#### EXERCISE DESCRIPTION
The entries below contain pictures, which are to be left out; write out exactly, and only, the lines from the line with "7602 (149, 20)" up to and including the line with "Joel Meza (53, 1004)".

#### GIVEN RECORDS
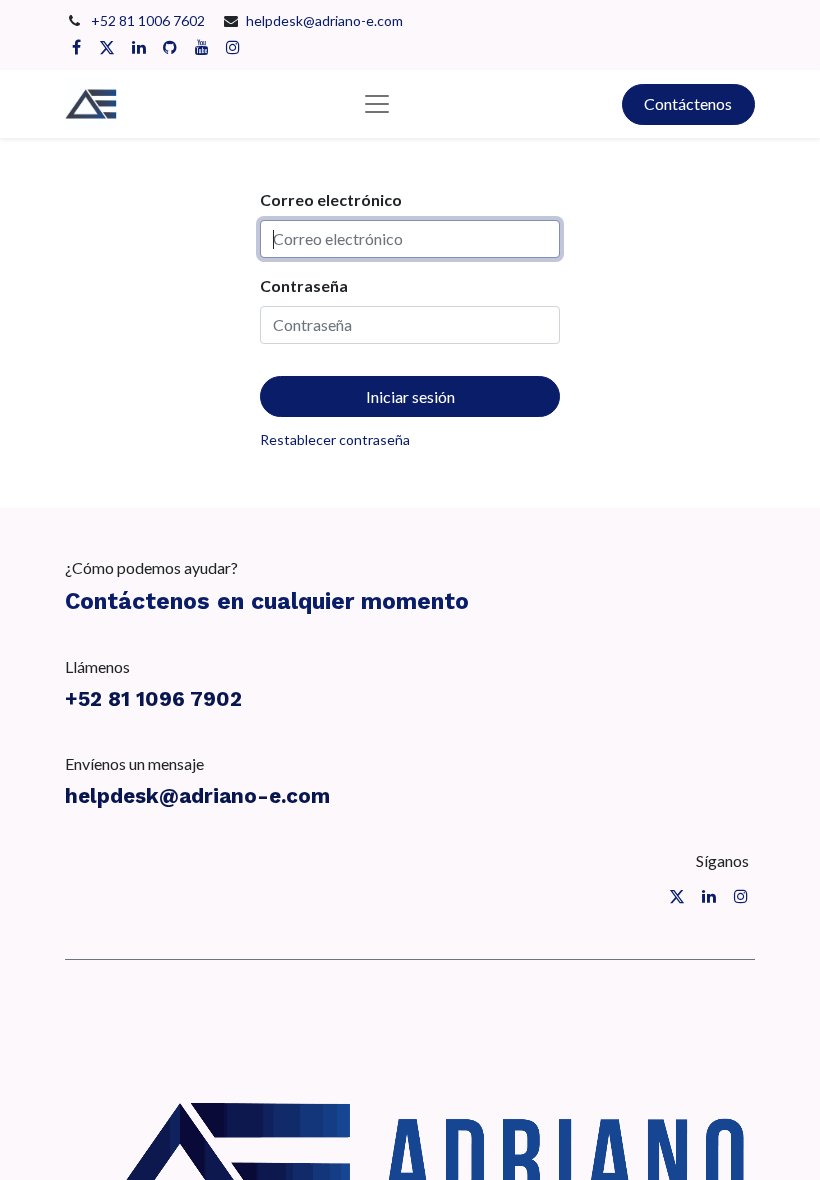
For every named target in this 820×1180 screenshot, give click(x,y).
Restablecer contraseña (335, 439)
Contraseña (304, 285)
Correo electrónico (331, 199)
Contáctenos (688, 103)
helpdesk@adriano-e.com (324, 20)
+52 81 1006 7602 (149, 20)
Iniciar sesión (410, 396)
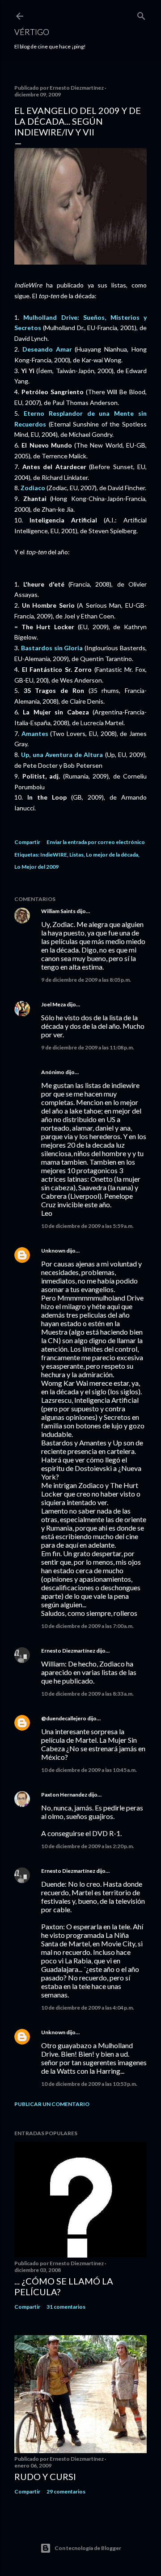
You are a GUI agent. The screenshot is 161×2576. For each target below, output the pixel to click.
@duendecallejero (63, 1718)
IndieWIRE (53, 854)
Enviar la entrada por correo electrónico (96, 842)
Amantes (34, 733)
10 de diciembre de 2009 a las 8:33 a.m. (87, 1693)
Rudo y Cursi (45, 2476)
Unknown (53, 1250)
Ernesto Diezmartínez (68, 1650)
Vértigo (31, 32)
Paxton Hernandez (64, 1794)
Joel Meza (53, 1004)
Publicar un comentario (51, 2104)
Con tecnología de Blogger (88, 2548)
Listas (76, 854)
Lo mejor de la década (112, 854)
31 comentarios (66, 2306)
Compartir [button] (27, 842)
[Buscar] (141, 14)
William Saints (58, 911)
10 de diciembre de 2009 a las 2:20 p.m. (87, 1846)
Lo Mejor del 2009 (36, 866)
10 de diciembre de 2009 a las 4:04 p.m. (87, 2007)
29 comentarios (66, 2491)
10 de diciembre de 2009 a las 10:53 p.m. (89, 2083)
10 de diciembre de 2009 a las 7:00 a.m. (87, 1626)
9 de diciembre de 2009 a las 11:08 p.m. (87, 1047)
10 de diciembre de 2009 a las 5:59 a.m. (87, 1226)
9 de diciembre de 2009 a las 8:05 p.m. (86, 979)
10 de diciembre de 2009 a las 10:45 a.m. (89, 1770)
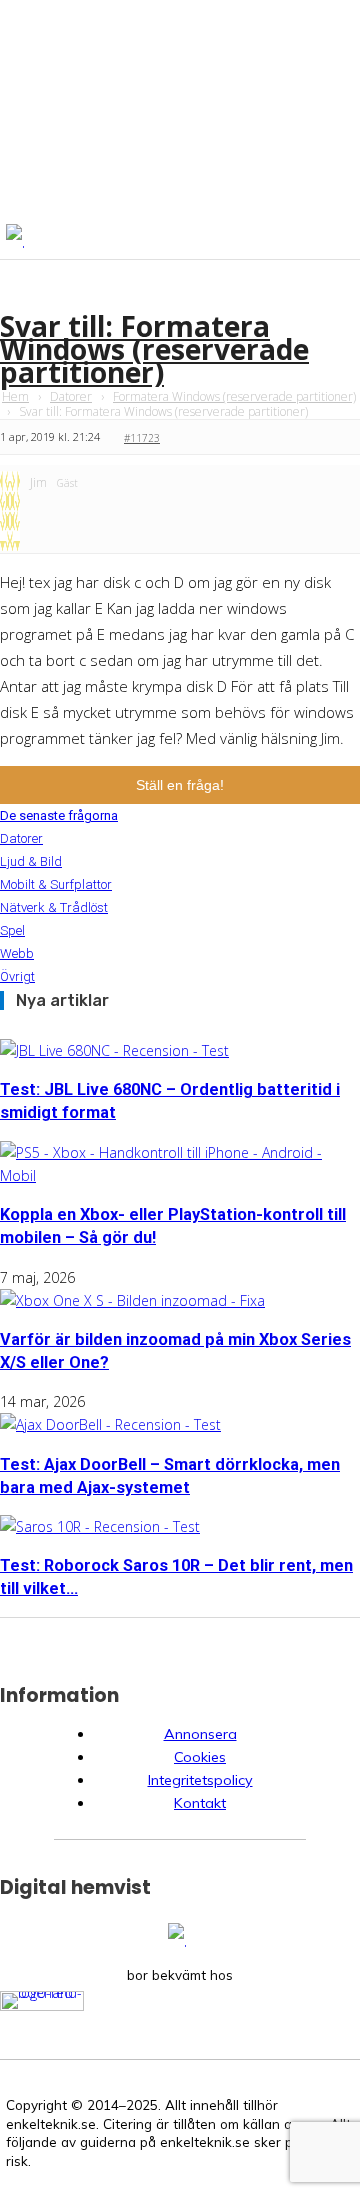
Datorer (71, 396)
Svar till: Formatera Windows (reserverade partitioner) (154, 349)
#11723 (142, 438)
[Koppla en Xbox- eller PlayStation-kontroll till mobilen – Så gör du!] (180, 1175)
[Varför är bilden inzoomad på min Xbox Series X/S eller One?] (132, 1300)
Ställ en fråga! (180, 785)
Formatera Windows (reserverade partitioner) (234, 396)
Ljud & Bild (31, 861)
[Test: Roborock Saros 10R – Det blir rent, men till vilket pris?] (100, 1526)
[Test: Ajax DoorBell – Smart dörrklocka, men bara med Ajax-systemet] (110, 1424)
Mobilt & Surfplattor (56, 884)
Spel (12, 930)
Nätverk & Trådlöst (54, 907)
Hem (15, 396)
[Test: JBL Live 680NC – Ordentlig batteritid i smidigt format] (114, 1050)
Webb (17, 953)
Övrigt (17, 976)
---
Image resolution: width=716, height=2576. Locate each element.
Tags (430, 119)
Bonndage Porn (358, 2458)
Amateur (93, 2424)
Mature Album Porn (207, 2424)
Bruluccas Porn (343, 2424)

#### EXERCISE ANSWER
+52 81 1006 7602 (149, 20)
Iniciar sesión (410, 396)
You are a GUI agent. The screenshot is 161×2576. For each target below, output the pixel to click.
@duendecallejero (63, 1718)
IndieWIRE (53, 854)
Enviar la entrada por correo electrónico (96, 842)
Amantes (34, 733)
10 de diciembre de 2009 a las 8:33 a.m. (87, 1693)
Rudo y Cursi (45, 2476)
Unknown (53, 1250)
Ernesto Diezmartínez (68, 1650)
Vértigo (31, 32)
Paxton Hernandez (64, 1794)
Joel Meza (53, 1004)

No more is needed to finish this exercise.